A standalone burner is handy for quick and easy backup and archival purposes. Unlike a computer-based burner, a standalone unit works in real time only. Herein lies its strength: a standalone burner is as easy to use as a tape machine. Unlike computer-peripheral CD-R burners, BurnIt lets you finalize a disc when you're ready.
Right after a multitrack mixing session, for example, you can burn a reference CD of each mix to give to a bandmate or client. If the session isn't finished, remove the CD-R without finalizing it. When you're ready to mix again, pop the unfinalized disc into the recorder, and BurnIt will continue recording where it left off.
With CD-RWs, you can erase and record tracks as much as you need to before you finalize the disc. Once you have finalized it, you can choose to erase just the Table of Contents (TOC), erase all of the tracks, or completely reinitialize the disc.
You can only record audio using BurnIt, however. It cannot be used to back up computer files or to duplicate CD-ROMs. The recorder does let you set the Serial Copy Management System (SCMS) bit that controls the number of serial digital copies that can be made from your CD-R or CD-RW.
BurnIt's front panel is neat and simple, featuring traditional controls such as Record, Play, Fast Forward, Reverse, and Skip ID. The wireless remote control includes the full functionality of the front panel, so you can work from across the room if needed.
BurnIt has individual front-panel level controls for the analog and digital inputs. It is unusual for a digital recorder of BurnIt's price to have a digital level control; I used the feature to archive low-level digital recordings. The digital control gives you ±20 dB of gain.
With RCA jacks for analog I/O at — 10 dBV and optical and coaxial jacks for S/PDIF digital I/O, the back-panel layout has a semipro feel. The A/D/A converters sound great, and the unit automatically converts incoming digital signals between 32 and 48 kHz to 44.1 kHz.
BurnIt is great for backing up digital source material such as DATs, CDs, and MDs. In Sync-Final mode, BurnIt starts recording when the source deck begins playing, transfers the ID marks, and automatically finalizes the disc at the end. In Sync-All mode, the recorder pauses at the end of the recording and waits for you to begin the finalization process.

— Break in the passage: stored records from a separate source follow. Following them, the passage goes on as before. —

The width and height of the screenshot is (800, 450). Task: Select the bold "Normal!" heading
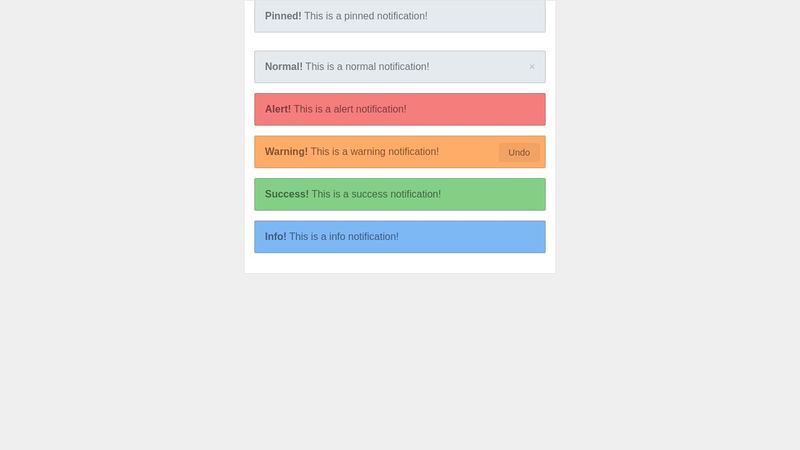tap(284, 67)
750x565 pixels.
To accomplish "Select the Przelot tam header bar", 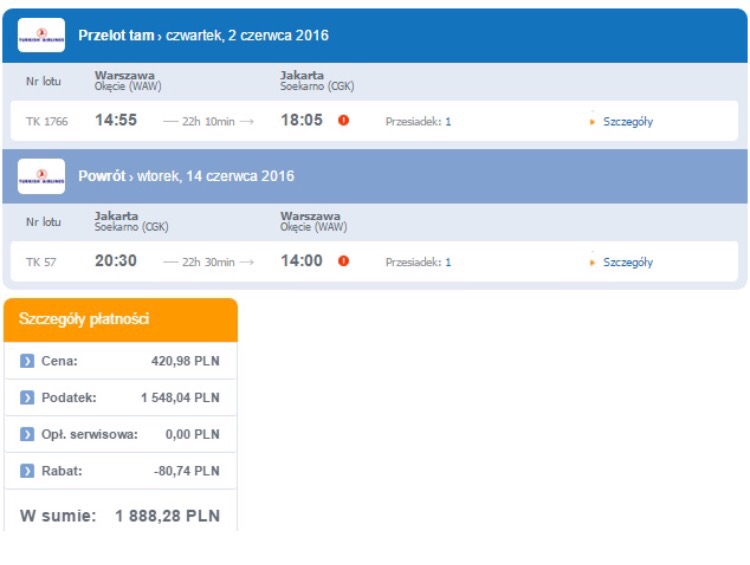I will coord(375,35).
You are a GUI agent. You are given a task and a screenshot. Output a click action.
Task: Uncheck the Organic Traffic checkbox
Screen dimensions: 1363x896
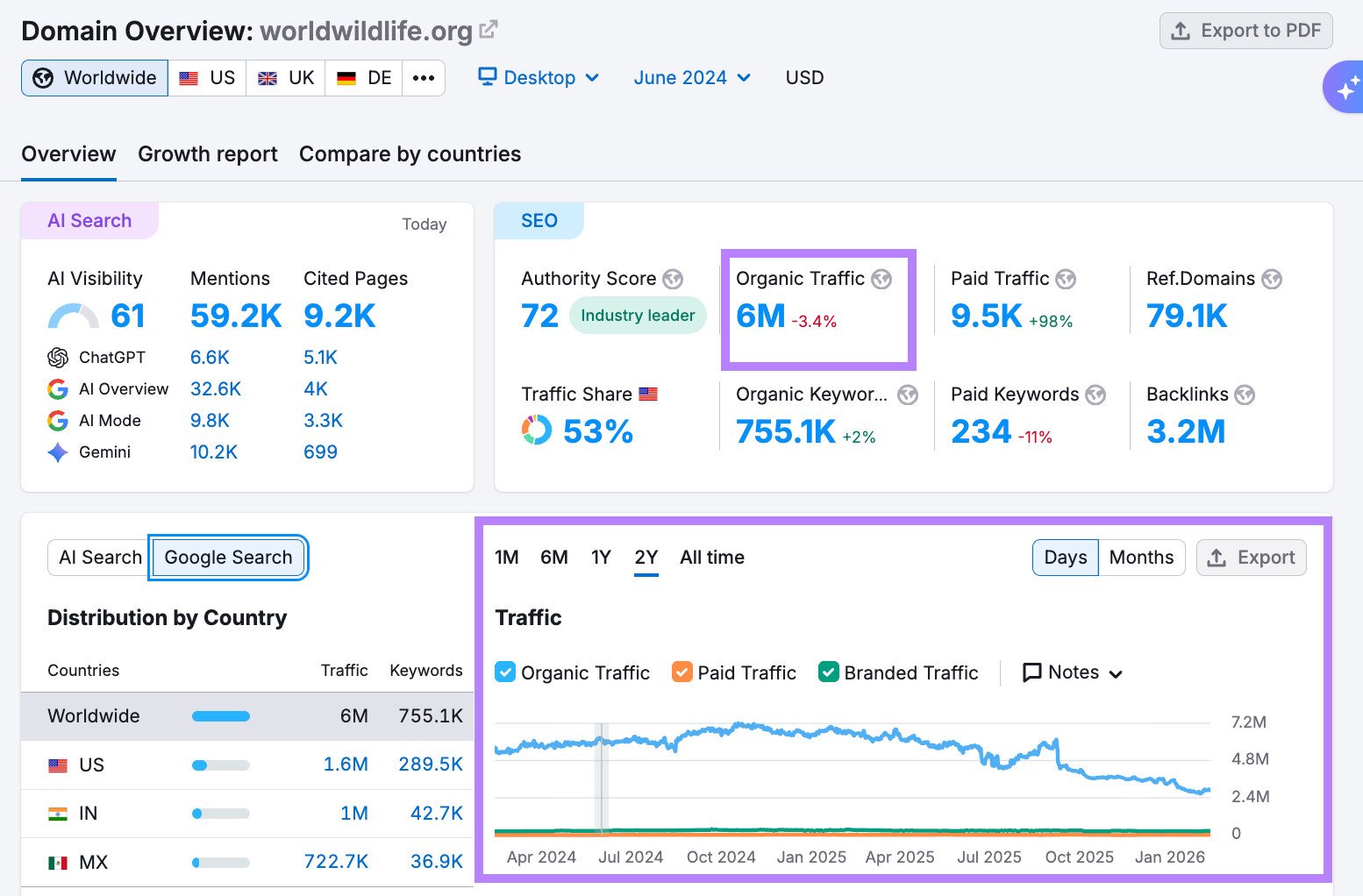point(505,672)
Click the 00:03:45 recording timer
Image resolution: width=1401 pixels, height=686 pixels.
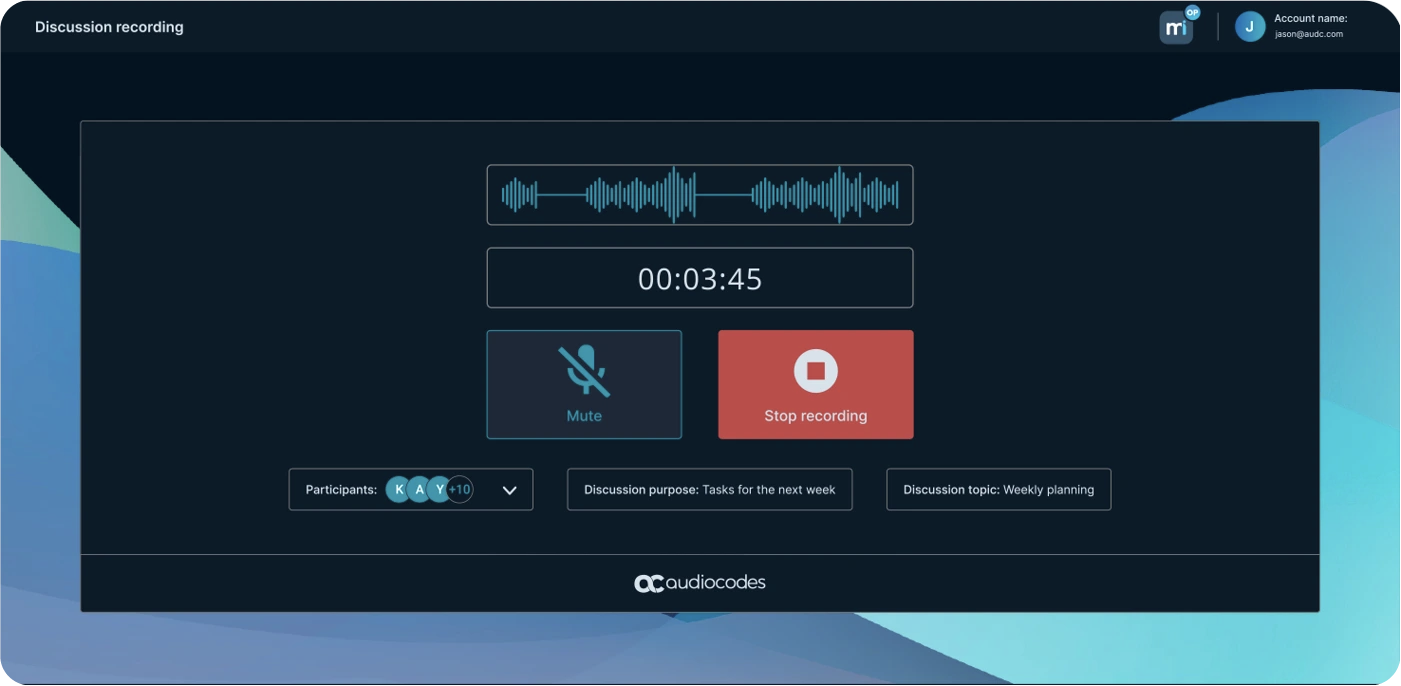(699, 279)
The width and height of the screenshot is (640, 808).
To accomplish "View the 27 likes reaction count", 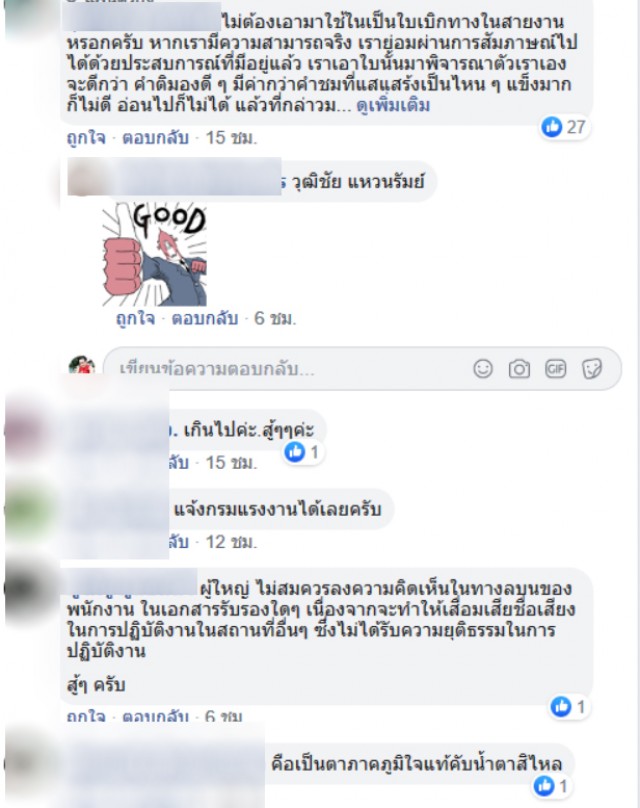I will [565, 127].

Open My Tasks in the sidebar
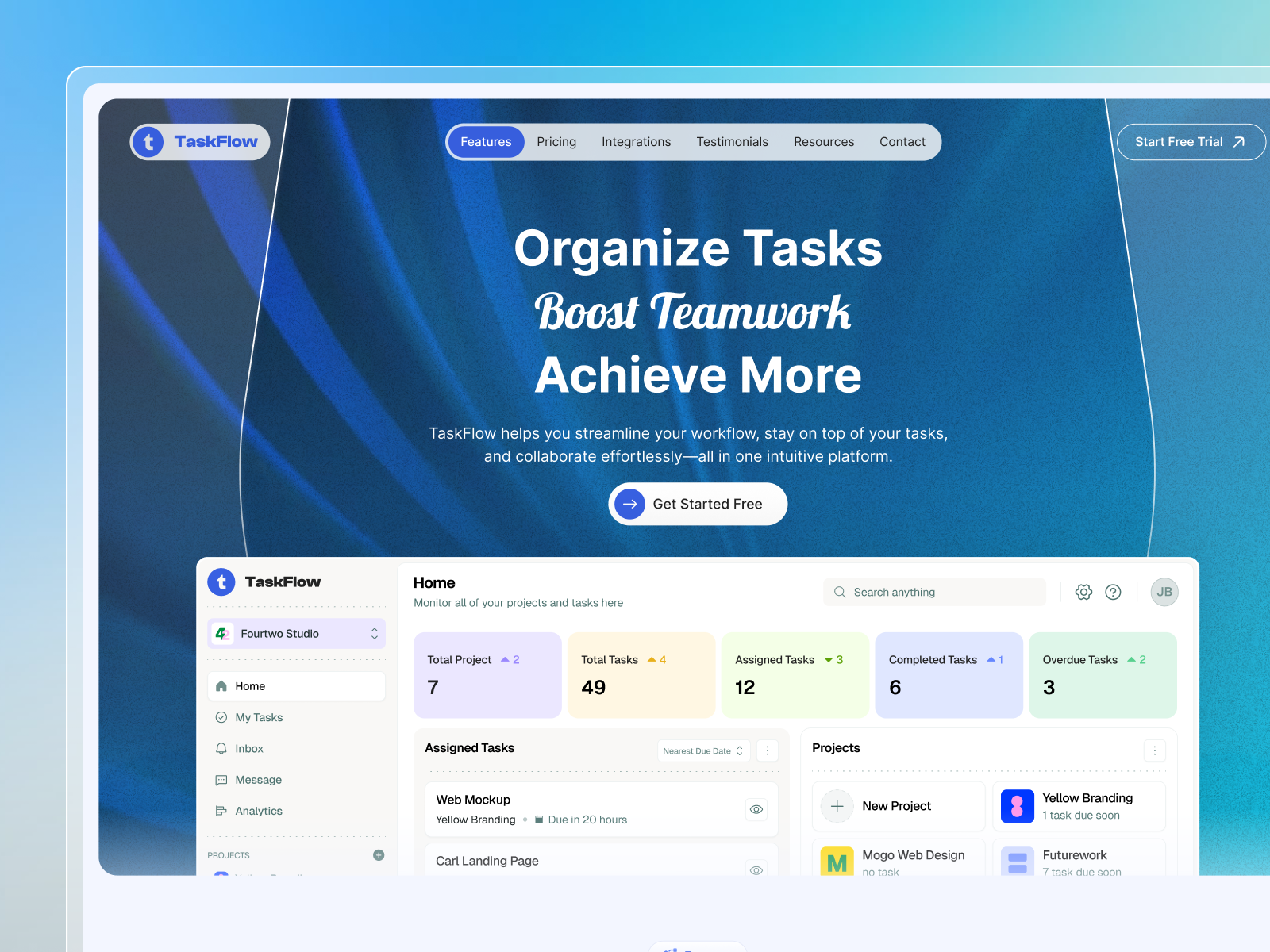(259, 717)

The ability to create CD Text discs also helps this unit stand out from others in its price range. BurnIt's memory can store text for three separate unfinalized CD-Rs. Each ID title can include 120 characters, with a maximum of 2,000 per disc; you can copy and paste as many as 40 characters. I found the text abilities of BurnIt important for archival purposes.
Quick and Painless
I created a number of demo compilations, from a variety of sources and formats, during the review. If I had made the demos using my computer and CD-R peripheral, it would've taken me much longer than it did with BurnIt. The Rec Mute button lets you add four seconds of silence between IDs, but you cannot specify exact timings, as you can with a dedicated CD-burning computer application. That's a trade-off you will have to accept for the convenience that BurnIt provides.
BurnIt tackled almost every task I threw at it. Only two CD-Rs failed during finalization; both were the result of using low-cost blank media. A couple of times, the excessive blank space on a DAT I was backing up in Sync-Final mode caused BurnIt to erroneously begin finalizing the disc before the end of the tape. To remedy such situations, add the IDs manually.
Priced well below $1,000, BurnIt is ideal for the personal studio. The blank media is cheaper than DAT tape, and the unit itself is less expensive than recorders with comparable sound.
If you're tired of the extra time it takes to use your computer to assemble a CD-R or CD-RW, you'll appreciate BurnIt's simplicity and quality. But be forewarned: using it is addictive.